Aradan geçen ay boyunca siyah demir şişin kullanımına daha çok alıştı. Patrik Altın Vajra Savaşçısı’nın yıldırım ruhuna dönüşmesiyle şiş artık şaşırtıcı derecede daha hızlı ve daha ölümcül hale geldi. Artık şiş yıldırım sembolleriyle kaplıydı ve Xu Qing’i bile şok eden bir güçle patladı. Ve hızı, tek can alevine sahip bir Temel Oluşturma gelişimcisinin hızını aştı ve iki alevli bir gelişimcinin seviyesine yaklaştı. Her ne kadar iki alevle tam olarak aynı olmasa da Xu Qing’in gelişim üssüyle birleştiğinde savaş becerisinin inanılmaz bir seviyeye ulaşmasını sağladı.
Buna ek olarak Xu Qing, gölgesinin yeteneklerini açıkça hissedebiliyordu. Diğer gölgeleri yok etme gücünü kontrol etme yeteneğine sahipti ve bunu dev dişli bir köpekbalığı üzerinde test etmişti. Kendi gölgesi, köpekbalığının gölgesini yuttuktan sonra, köpekbalığı kendini acımasızca ikiye böldü.
Patrik Altın Vajra Savaşçısı’nı hayrete düşüren ve aynı zamanda gölgesi olmayan bir ruh otomat olduğu için mutlu olduğunu düşündüren tuhaf bir manzaraydı. Tek dezavantajı yutma sürecinin yavaş olmasıydı.

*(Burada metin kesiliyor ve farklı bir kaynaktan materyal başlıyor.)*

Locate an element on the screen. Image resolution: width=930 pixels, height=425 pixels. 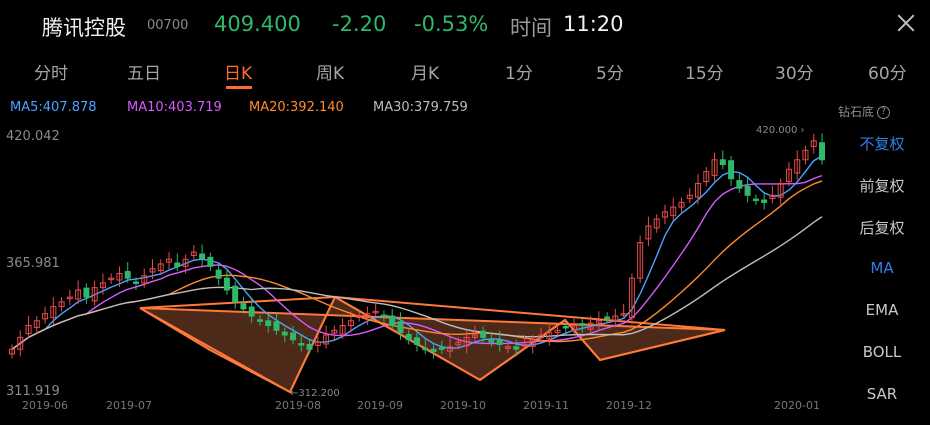
stock-code: 00700 is located at coordinates (168, 26).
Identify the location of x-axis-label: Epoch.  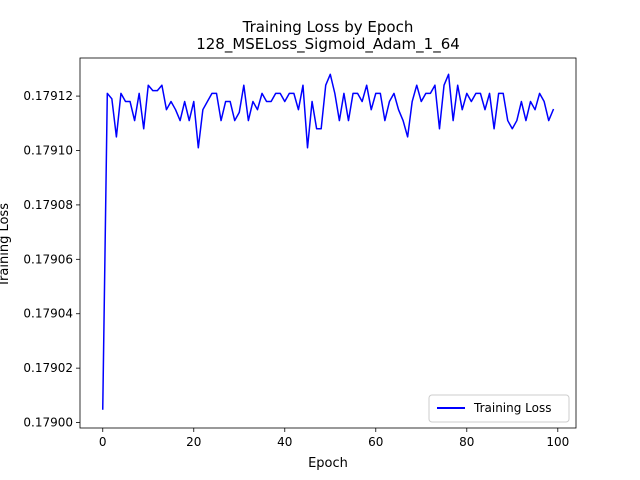
(328, 464).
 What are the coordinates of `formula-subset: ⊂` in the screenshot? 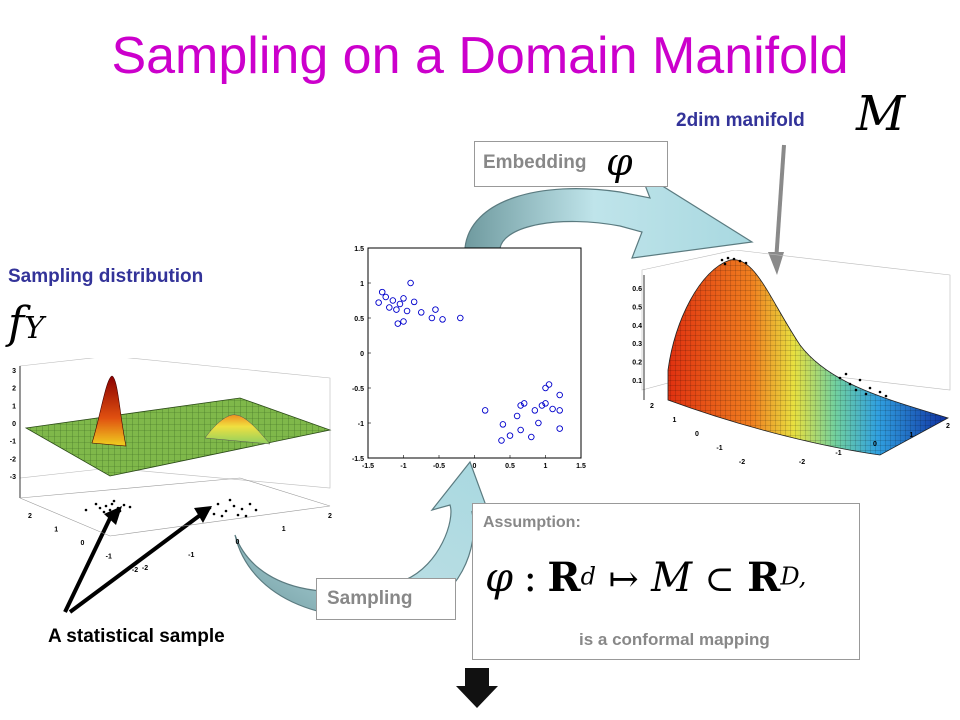 It's located at (720, 580).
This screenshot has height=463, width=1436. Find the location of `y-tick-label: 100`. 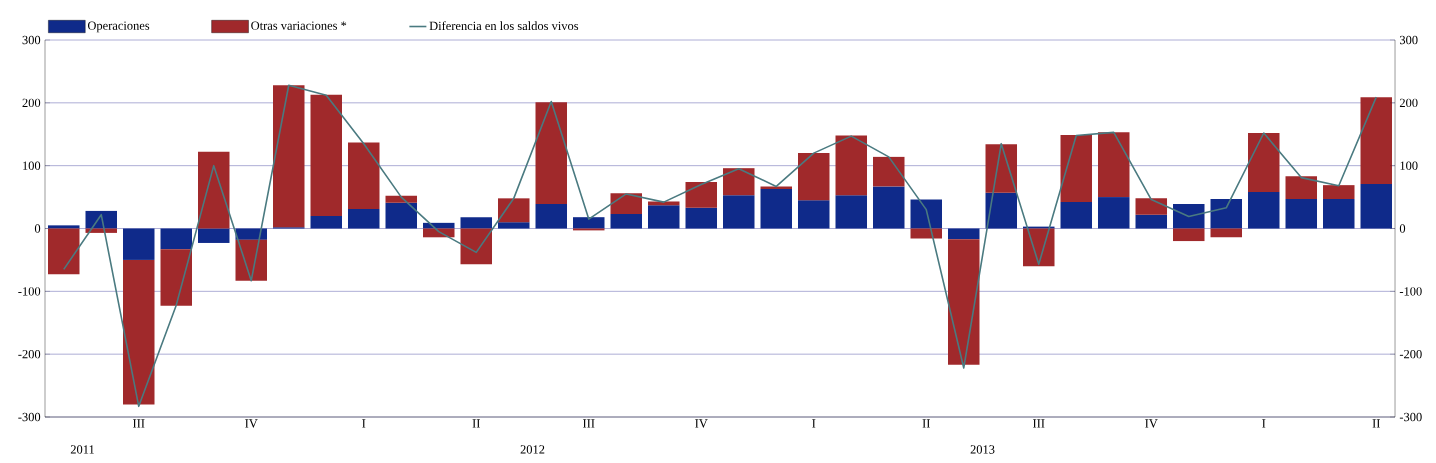

y-tick-label: 100 is located at coordinates (32, 166).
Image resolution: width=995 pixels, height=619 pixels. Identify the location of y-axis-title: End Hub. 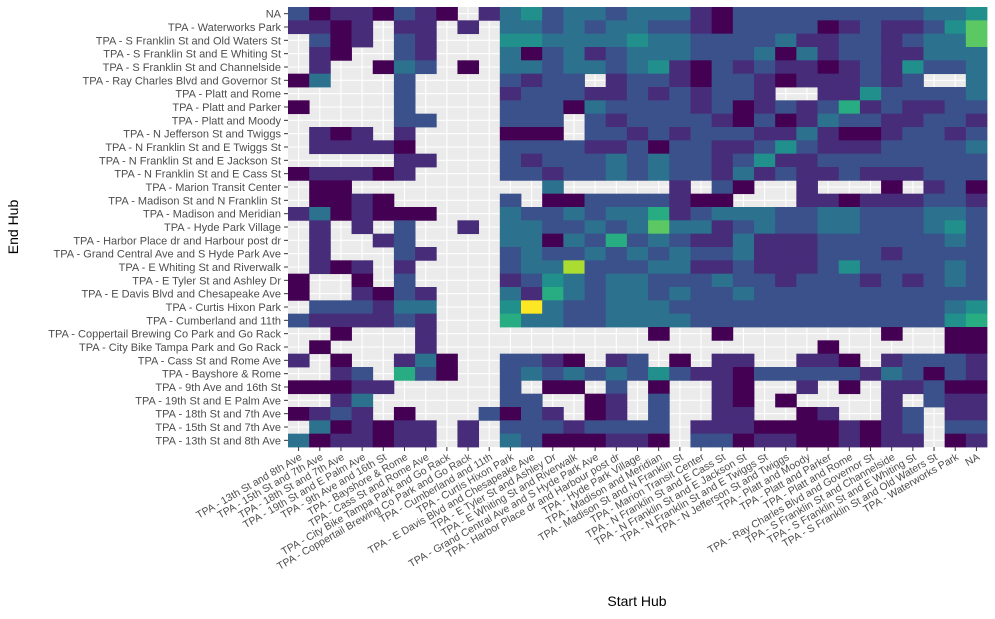
(13, 228).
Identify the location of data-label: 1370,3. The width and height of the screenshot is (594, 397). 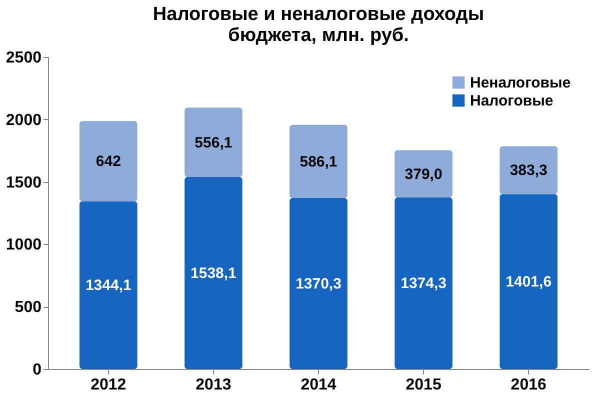
(319, 284).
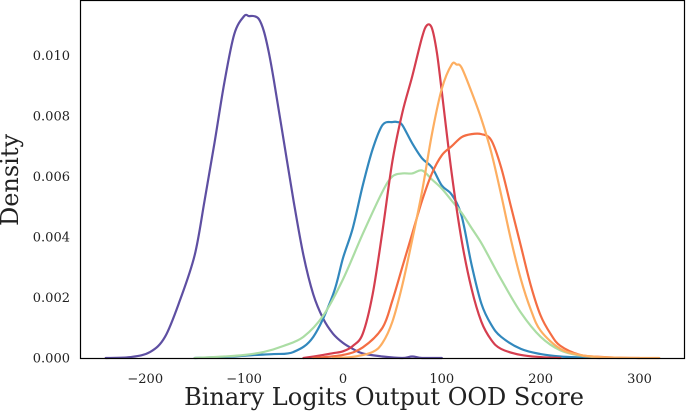 The height and width of the screenshot is (414, 686). I want to click on y-axis-label: Density, so click(12, 180).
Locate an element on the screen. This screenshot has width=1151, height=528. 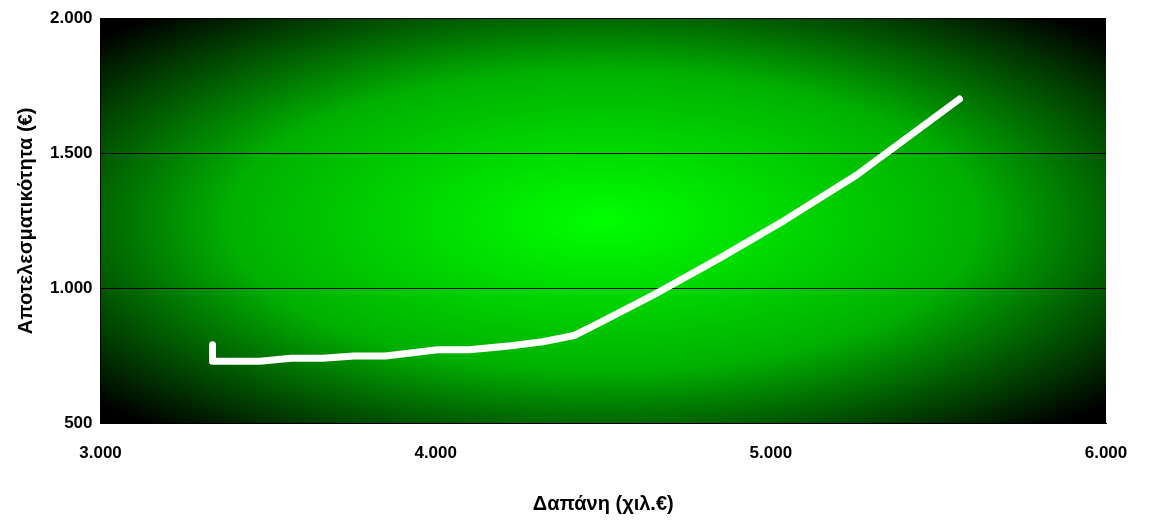
y-tick-label: 1.500 is located at coordinates (71, 153).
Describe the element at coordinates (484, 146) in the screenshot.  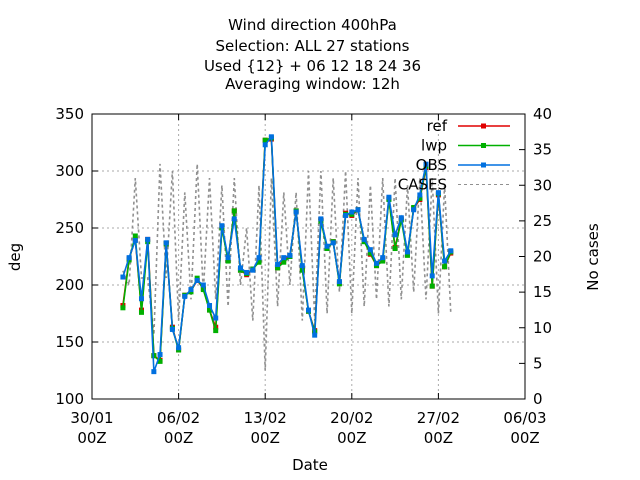
I see `legend-marker-lwp` at that location.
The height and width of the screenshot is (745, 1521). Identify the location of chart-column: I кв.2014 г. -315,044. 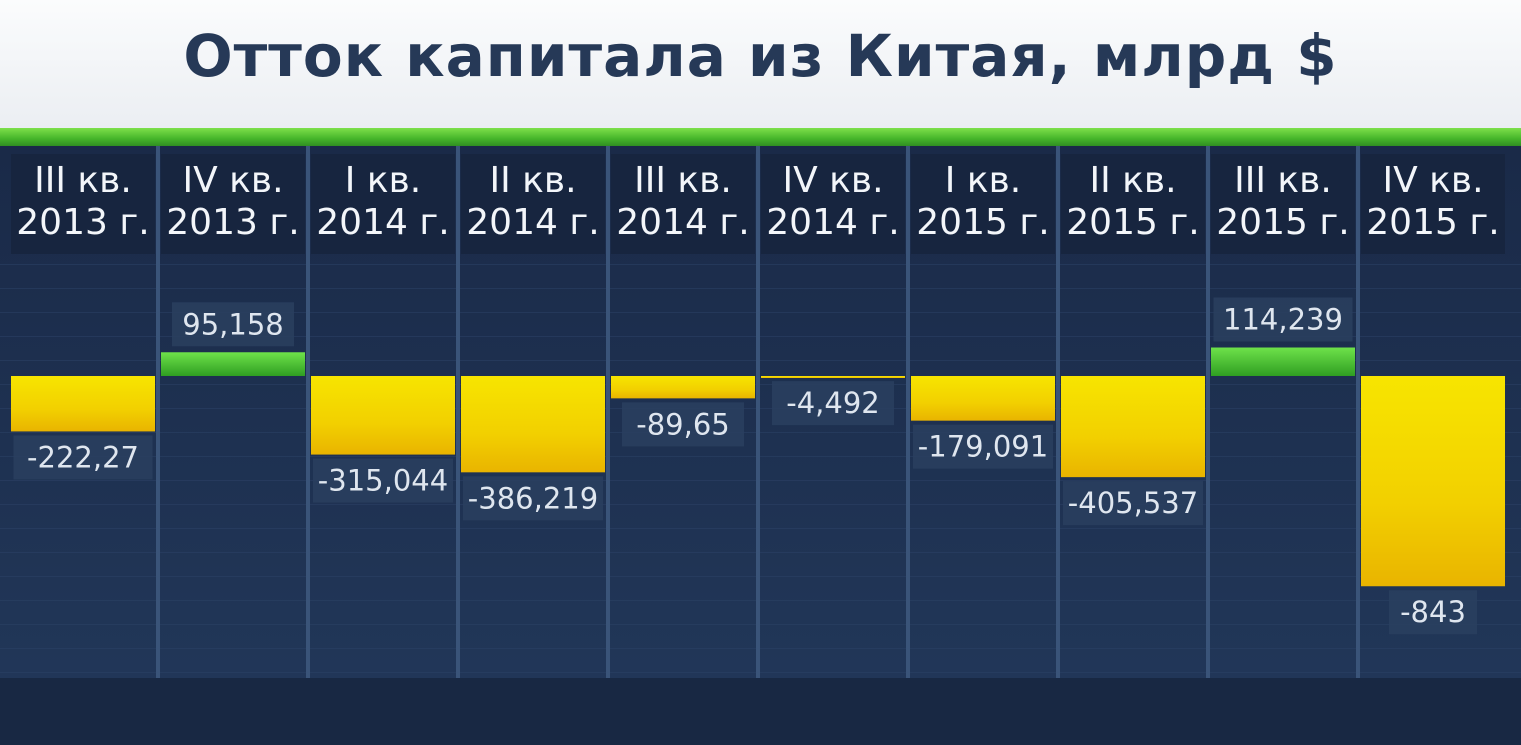
(380, 412).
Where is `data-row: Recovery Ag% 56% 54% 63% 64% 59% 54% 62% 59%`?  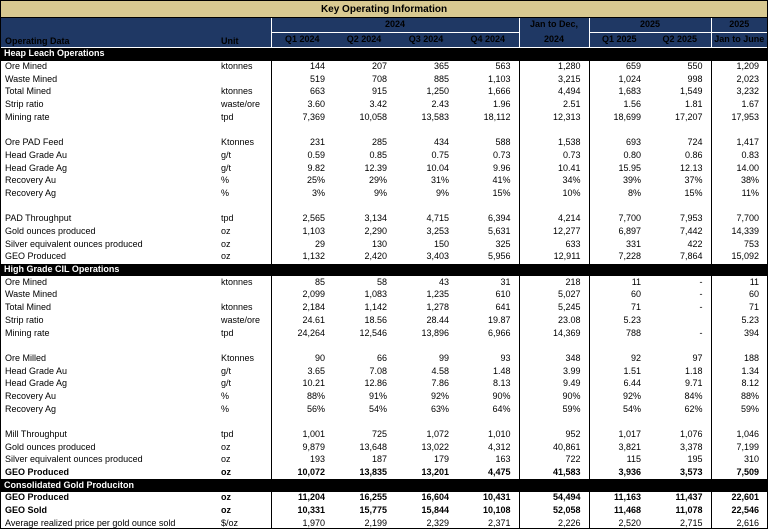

Ayrıca gölge, Xu Qing’in hoşuna gidecek şekilde gölge gözler de üretebiliyordu. Onun kontrolü altında, gölge yüzden fazla gölge göz üretebiliyordu ve farklı deniz hayvanlarına bağlandıklarında Xu Qing’e uzağı ve geniş bir alanı görme yeteneği veriyorlardı. Çoğunlukla gece deniz canlılarına gölge gözler taktı. Bu şekilde geceye musallat olan hayaletleri bulma şansı daha yüksekti. Bir ay daha geçti.
Belirli bir gecede, Xu Qing olayları gölgesi aracılığıyla izlerken, özellikle bir gölge göze odaklandığında kalbi küt küt atıyordu.
Bu gözle denizin belirli bir bölgesinde sudan yükselen sayısız hayalet hayaleti görmek mümkündü.
“Geceleri rahatsız eden sayısız hayalet!”